By Cody Liang ‘19 and Brandon Kong ‘19
Clean-Up Committee offers an opportunity to reassert the importance of a common responsibility for our environment. Established in early October of 2017, the committee aims to sweep and recycle as much waste as possible.
“Sure, there’s always credits involved in our motivation in starting the club, but in the end, it was really about bringing people together for a common cause,” Nursat Jahan ’19 said.
Joseph Garcia ‘20 agrees, joining the committee as a first step towards becoming a conservation biologist, an occupation he hopes to pursue in the future. As creators of the club, Jahan and vice president Cong Wing Li ‘19 have strenuously worked on defining every member’s role within the club. Li emphasizes preserving the environment in any method possible-even with the simplest of deeds-“I want to help the environment. Starting this club is a small step towards making earth for the better because earth is our home. We’ve always been taught about global warming and pollution, but there isn’t a lot of action being taken to slow down these man-made disasters,” Li said.
Since its inception, the club has been collecting and organizing piles of waste they find around Brooklyn. By mopping and sweeping every corner of the shores and parks meticulously, the recycling center is a welcoming sight as the group’s garbage bags eventually pile up with waste.

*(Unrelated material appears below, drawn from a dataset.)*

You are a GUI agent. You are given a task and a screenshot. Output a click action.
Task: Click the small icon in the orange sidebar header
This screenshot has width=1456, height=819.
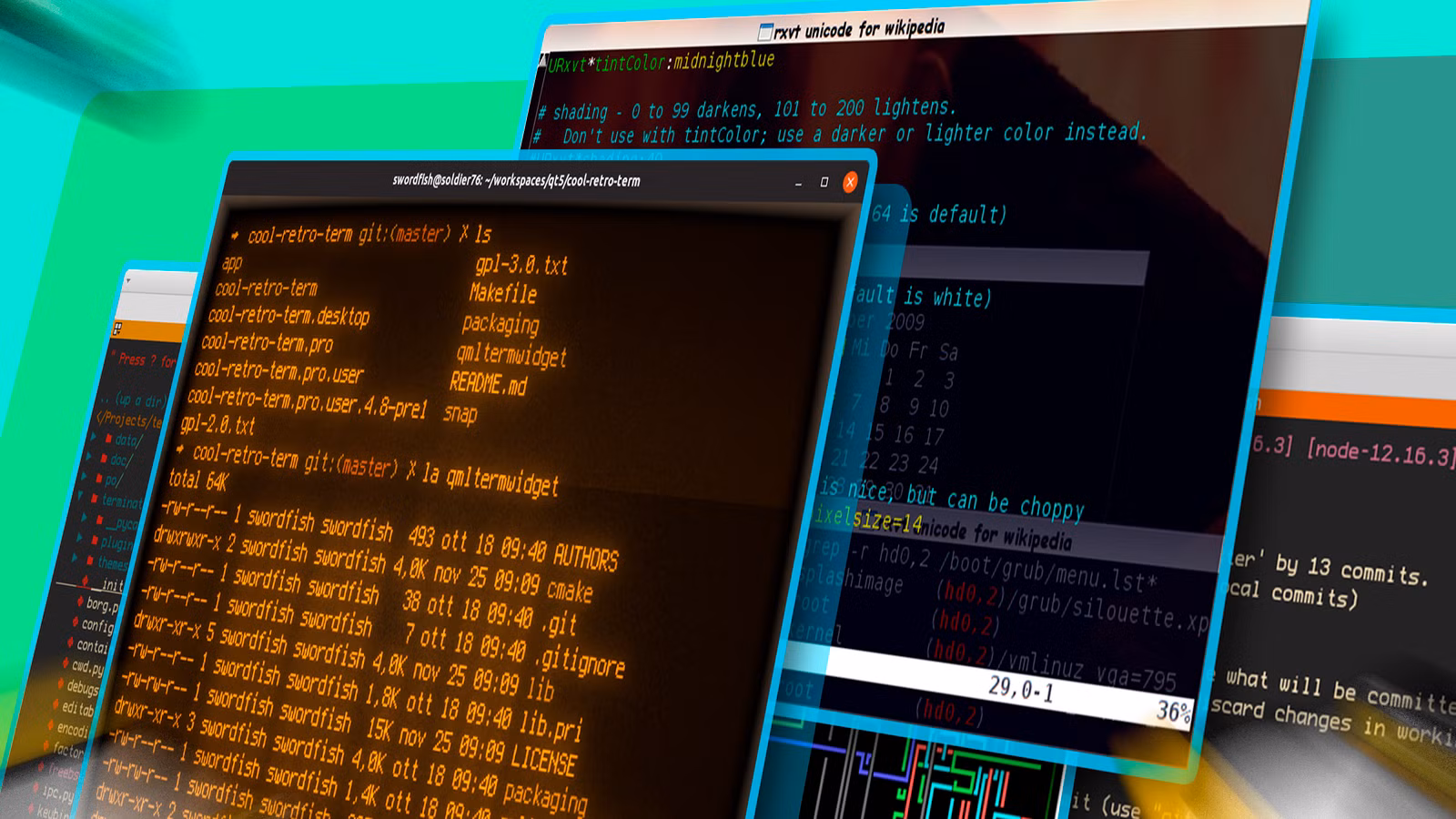(x=117, y=328)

In operation for almost a month, the strides the committee have made in developing the club has been crucial in expanding their vision of its goal: “At first, we generally worked around Midwood, but eventually we started to clean up at locations such as Kaiser Park and the Coney Island coastline,” said Jahan. With one of the club’s frontiers including coastlines, it’s important to understand the consequences of its pollution. As people continue to drop plastic and other forms of waste, the ocean becomes filled with garbage as high tides drag them back during recession on coastlines. Marine organisms will encounter the plastics and consume them. The plastic slowly kills the organism as more of it begins to accumulate inside the body.
“Marine animals play an important role in maintaining the ecosystems in our oceans,” Garcia said. “These ecosystems contribute to the healthy structure of our coastlines by acting as a barrier that reduces the damage done by hurricanes.”
The group’s pursuits in participating in the Clean-Up Committee is ultimately bound by their similar sentiments in preserving the environment in whatever way possible. The group seeks to expand its horizons by collaborating with Midwood Key Club as a medium of spreading the message of responsibility for the world we live in. For those who are disbelieving of this message, Jahan urges to “consider the impact that it will have on you and the environment.”